Posted By on Jun 3, 2014 | 6 comments


Sometimes as actors we come across a character that shares commonalities with us on a personal level. We relate to the character on the page, resonate with their hopes and dreams and their problems of existing in their world.

 

In a scene I’m rehearsing, I play a rejected writer whose career is not moving forward and who is sick of taking handouts from her parents and her financially successful boyfriend. She and her “failed” actress roommate decide to team up and operate a phone sex line: I do the writing and my actress roommate makes the calls.

 

Before we move forward I must say that I have not operated a phone sex line, nor do I have any intention of doing so. I do, however, know what it’s like to be a writer. There are, let’s say, emotional difficulties that ensue on creative endeavors, and the stress of making a stable go of it in the world. So in preparation, I open myself to the possibility that given a dire financial situation, this option may perhaps prove viable for me. Perhaps. And here is why. . .

What acting has taught me more so than anything else, is that we as humans are capable of anything.

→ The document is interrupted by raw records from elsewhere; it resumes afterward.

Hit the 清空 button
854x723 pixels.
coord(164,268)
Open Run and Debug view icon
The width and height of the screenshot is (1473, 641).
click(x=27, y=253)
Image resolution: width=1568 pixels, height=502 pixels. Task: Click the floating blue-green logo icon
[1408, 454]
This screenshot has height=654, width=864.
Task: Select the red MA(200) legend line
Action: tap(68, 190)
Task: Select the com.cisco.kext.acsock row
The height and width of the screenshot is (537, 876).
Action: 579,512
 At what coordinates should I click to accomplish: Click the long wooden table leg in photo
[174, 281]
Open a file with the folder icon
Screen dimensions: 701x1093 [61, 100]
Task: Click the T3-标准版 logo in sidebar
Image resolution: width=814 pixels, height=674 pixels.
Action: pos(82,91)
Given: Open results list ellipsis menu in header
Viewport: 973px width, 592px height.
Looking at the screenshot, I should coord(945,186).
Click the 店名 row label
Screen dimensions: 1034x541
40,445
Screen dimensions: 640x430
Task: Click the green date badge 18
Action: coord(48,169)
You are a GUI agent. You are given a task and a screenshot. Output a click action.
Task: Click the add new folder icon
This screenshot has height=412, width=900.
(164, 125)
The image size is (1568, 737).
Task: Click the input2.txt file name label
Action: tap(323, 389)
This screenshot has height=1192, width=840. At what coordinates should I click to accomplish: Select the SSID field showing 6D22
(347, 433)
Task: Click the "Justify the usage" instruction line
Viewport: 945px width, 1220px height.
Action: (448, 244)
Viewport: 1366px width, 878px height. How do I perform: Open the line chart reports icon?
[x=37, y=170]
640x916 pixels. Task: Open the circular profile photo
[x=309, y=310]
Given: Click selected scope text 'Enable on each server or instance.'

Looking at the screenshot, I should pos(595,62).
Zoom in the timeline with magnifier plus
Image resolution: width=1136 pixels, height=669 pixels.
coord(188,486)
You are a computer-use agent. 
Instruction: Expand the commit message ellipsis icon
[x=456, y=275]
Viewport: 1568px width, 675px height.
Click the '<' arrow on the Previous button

When I was younger I held the world at an arms length and was able to stand back with a certain degree of judgment as I claimed that, “I would never do that.” Now, I find that sentence doesn’t leave my mouth, because when faced with the same circumstances and the same reality of a particular person/character, I often wonder, “What would I be capable of?”

 

It’s easy to judge based on a different vantage point, to say what we would or would not do and hold ourselves as though we have some level of separation, a supposed “betterness” than the “other.” But what if we put on another’s shoes, peeled away all the things that make us “us” and instead cloaked ourselves in the world of the “other.” What would that be like? I wonder what it would be like to see the world through an addicts eyes, to hear the thoughts of someone who has been abused, to grow up in the poverty cycle and have that effect every aspect of your world.

 

I am by nature a kind person. The only creatures I kill without mercy are cockroaches. I’ve spent a half an hour stalking a beetle in the house so I could place it outside to keep it from staving to death. Yet a few months ago I watched an episode of a tv show that made me realize I was capable of a rage that could kill someone with the same shrug as clicking off the overhead light.

 

Acting has taught me that even the most horrific acts are justified by the person committing them. How does one commit the Holocaust, allow their participation it it? And yet people did. In acting there are all kinds of gray areas. Why? Because acting imitates life and life itself is full of gray areas, full of chaos. Today, right now, I would not think to start up a phone sex line, but when faced with another world, another past, another future, another present reality, the odds might not be in my favor.

 

Yes, given the right circumstances, I truly believe that we as humans are capable of anything.

 

And that is why my critique that night is so interesting. My teacher says, “I wonder what it would be like to become invisible.” To become swallowed up in the stories you write, that element of loosing myself completely in the story to where it becomes more and more real and the actual world begins to slips away. He is not the first one to use those magical words, for I discovered them a number of years ago . . .

 

I wonder what would happen if . . .

 

And then let your mind spin . . .

 

In chaos.

 

fractal-381027_640

 

 

And in that chaos, is where we find the pieces of ourselves.

 

We can discover all the paths that we have never taken, all the pasts that never were, all the futures’ that remain yet to be unraveled. We discover that we have a lot more in common with strangers than we thought, that at our deepest levels we crave the same things, long for the same things, desire for the same things. That at the core level we are comprised of the same inertia that propels us through our own lives. We all want similar things. Perhaps it’s the paths we traverse to get there that shape our differences.

 

I know what it’s like to disappear into a story, into the words that drift along the page, into worlds of my own creation. And tomorrow as I drift into myself for scene prep, I will remember the ebb and flow of the ocean. Just as I drift into myself so shall I expand outwards like the sea, crashing into other worlds, knowing what it’s like to be me and wondering what it’s like to be them, to be the “other.”

 

And when I do this I find I am more compassionate, not only to others I meet, but to myself as well.

 

forest-287393_640With Love,

Z :)

 

6 Comments

  1. Avatar

    And so, what about this sex phone line? And, there is in our society a difficulty to separate reality and acting – and maybe this is why so many terrible acts against others are taking place. There seems to be a very thin line between love and hate, sanity and insanity, evil and good.
    Keep up the great thoughts!!

    Post a Reply
    • Z Zoccolante

      Haha. The sex phone line exists solely in acting class :). That’s a good point about the separation between reality, acting, and cruel acts against others. Books and movies have an incredible way to shape our minds. I had a conversation with a friend recently, of how a popular book has resulted in many women having affairs. Reality and hypothetical worlds. The grass is greener where you water it. With Love, Z:)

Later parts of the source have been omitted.